Recast the material below as a numbered list with one line per item, omitting blank lines and the pictures.

★ ★ ★

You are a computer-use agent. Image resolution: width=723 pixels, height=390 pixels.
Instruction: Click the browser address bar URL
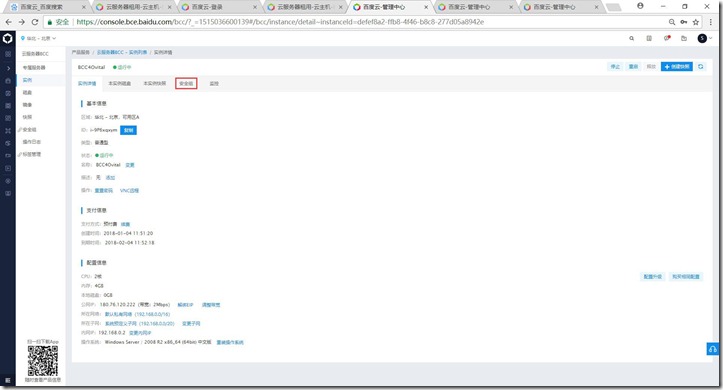[x=280, y=22]
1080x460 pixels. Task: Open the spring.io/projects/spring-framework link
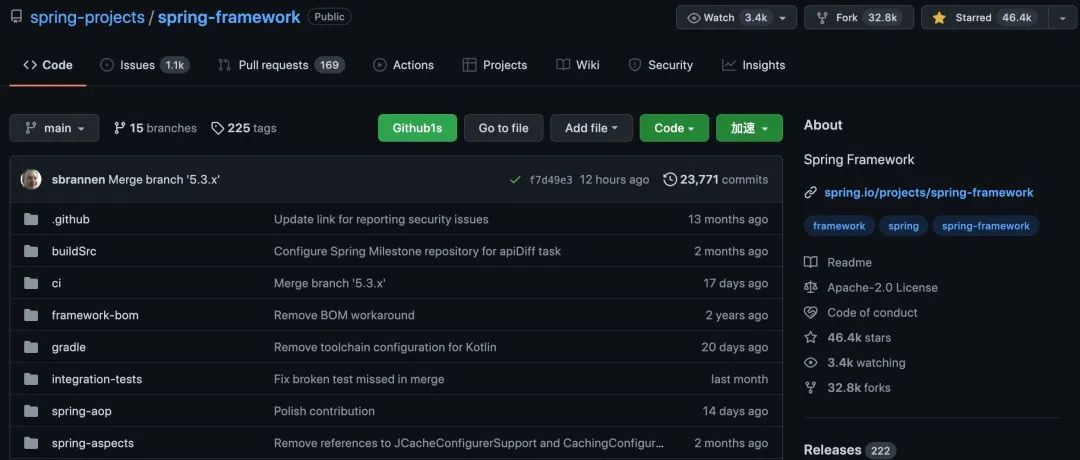point(928,193)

★ ★ ★

→ Output for this exercise
1. You are a computer-use agent. Image resolution: width=723 pixels, height=390 pixels.
2. Instruction: Click the browser address bar URL
3. [x=280, y=22]
4. 1080x460 pixels. Task: Open the spring.io/projects/spring-framework link
5. point(928,193)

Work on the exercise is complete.